1. Quality Assessment of Included Studies
The results of the QUADAS-2 assessment of study quality are summarized in Fig. 2. The results of each study are demonstrated in Supplementary Table 2. Most of the studies were classified as having a low or unclear risk of bias. The high risk of bias in the patient selection domain came from the nonconsecutive patient selection method. Some studies with vague or no standard diagnostic criteria for ITB were considered to have a high risk of bias regarding reference standards.
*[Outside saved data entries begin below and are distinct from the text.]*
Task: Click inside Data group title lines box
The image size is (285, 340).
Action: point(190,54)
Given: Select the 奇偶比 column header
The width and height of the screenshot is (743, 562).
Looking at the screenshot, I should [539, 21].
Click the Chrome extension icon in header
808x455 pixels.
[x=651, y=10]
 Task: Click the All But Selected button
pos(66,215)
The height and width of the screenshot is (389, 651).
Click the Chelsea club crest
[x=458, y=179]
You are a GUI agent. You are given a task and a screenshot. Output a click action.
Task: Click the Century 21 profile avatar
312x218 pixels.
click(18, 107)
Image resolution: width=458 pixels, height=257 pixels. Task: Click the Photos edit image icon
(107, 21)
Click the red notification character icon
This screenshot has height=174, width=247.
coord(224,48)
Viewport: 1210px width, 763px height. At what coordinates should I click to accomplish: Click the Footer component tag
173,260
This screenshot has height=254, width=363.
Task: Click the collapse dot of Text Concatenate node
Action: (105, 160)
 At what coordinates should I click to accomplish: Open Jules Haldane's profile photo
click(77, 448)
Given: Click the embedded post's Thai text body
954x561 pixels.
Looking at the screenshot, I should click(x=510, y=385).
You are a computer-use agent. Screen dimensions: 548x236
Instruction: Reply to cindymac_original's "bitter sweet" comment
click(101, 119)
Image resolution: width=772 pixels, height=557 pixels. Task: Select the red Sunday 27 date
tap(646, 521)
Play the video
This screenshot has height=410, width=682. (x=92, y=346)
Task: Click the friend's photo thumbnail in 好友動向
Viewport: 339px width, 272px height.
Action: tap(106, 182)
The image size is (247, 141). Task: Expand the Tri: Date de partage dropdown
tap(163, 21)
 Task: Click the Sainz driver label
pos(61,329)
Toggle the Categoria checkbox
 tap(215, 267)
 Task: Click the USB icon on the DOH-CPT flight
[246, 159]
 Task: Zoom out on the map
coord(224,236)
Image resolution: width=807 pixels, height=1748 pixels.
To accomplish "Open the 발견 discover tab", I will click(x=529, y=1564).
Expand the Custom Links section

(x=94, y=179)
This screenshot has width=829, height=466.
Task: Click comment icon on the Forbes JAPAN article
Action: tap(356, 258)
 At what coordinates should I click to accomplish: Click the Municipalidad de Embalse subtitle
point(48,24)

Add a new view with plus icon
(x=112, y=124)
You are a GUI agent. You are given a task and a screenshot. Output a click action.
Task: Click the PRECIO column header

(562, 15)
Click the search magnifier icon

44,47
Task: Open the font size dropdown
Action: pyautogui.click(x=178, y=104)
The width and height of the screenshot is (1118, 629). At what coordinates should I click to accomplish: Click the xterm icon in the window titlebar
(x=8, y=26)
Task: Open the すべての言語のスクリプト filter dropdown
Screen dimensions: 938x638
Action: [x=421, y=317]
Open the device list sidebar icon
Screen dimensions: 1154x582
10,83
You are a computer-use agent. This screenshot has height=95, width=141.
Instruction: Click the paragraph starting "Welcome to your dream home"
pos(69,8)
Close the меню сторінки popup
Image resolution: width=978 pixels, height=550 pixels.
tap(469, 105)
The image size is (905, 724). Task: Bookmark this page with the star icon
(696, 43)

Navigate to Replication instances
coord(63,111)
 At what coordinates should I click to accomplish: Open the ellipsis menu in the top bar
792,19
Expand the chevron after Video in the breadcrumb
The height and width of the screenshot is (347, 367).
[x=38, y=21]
2. Results of Diagnostic Test Accuracy
1) Endoscopic Tissue Biopsy Samples
Table 1 presents the overall diagnostic performance of all tests, along with the number of studies and participants included in each test. The heterogeneity of the pooled analysis is shown separately. Endoscopic tissue biopsy samples for AFB, the presence of caseous granuloma or caseous necrosis on histopathology, mycobacterial culture, and Xpert MTB/RIF showed a pooled sensitivity of 12% (95% CI, 8%–17%; I2=66.4%), 18% (95% CI, 12%–27%; I2=77.8%), 23% (95% CI, 12%–40%; I2=84.9%) and 29% (95% CI, 17%–46%; I2=70.6%), respectively with considerable heterogeneity in all outcomes. The pooled specificity of these tests was 100% with low heterogeneity (I2=0.0%–0.6%). Of the 18 studies evaluating the diagnostic performance of tissue mycobacterial culture, subgroup analysis was performed according to the type of culture medium. Four studies with 308 participants used the conventional LJ medium, and 8 studies with 406 participants evaluated the liquid medium culture method, which showed higher sensitivity than the LJ medium (25% [95% CI, 13%–43%; I2=82.9%] and 6% [95% CI, 3%–13%; I2=25.2%]). The heterogeneity was substantially low when limited to studies utilizing LJ culture medium.
The diagnostic accuracy of endoscopic tissue biopsy samples for PCR was assessed in 17 studies. Among these, 6 studies evaluated the use of the multiplex PCR technique, while 6 studies employed conventional PCR targeting the IS6110 sequence, and 1 study assessed the diagnostic value of fluorescent quantitative PCR. The pooled sensitivity, specificity, PLR, NLR, and DOR were 58% (95% CI, 44%–72%; I2=86.8%), 98% (95% CI, 94%–99%; I2=20.7%), 23.5 (95% CI, 9.2–59.6), 0.43 (95% CI, 0.30–0.60), and 55 (95% CI, 18–169) respectively (Fig. 3). Subgroup analysis revealed a higher pooled sensitivity of 79% (95% CI, 66%–87%; I2=73.3%) in studies utilizing multiplex PCR technique compared to studies using single-target PCR for the IS6110 sequence, which had sensitivity of 44% (95% CI, 28%–61%; I2=82.0%). The heterogeneity remained moderate to high across the analyses.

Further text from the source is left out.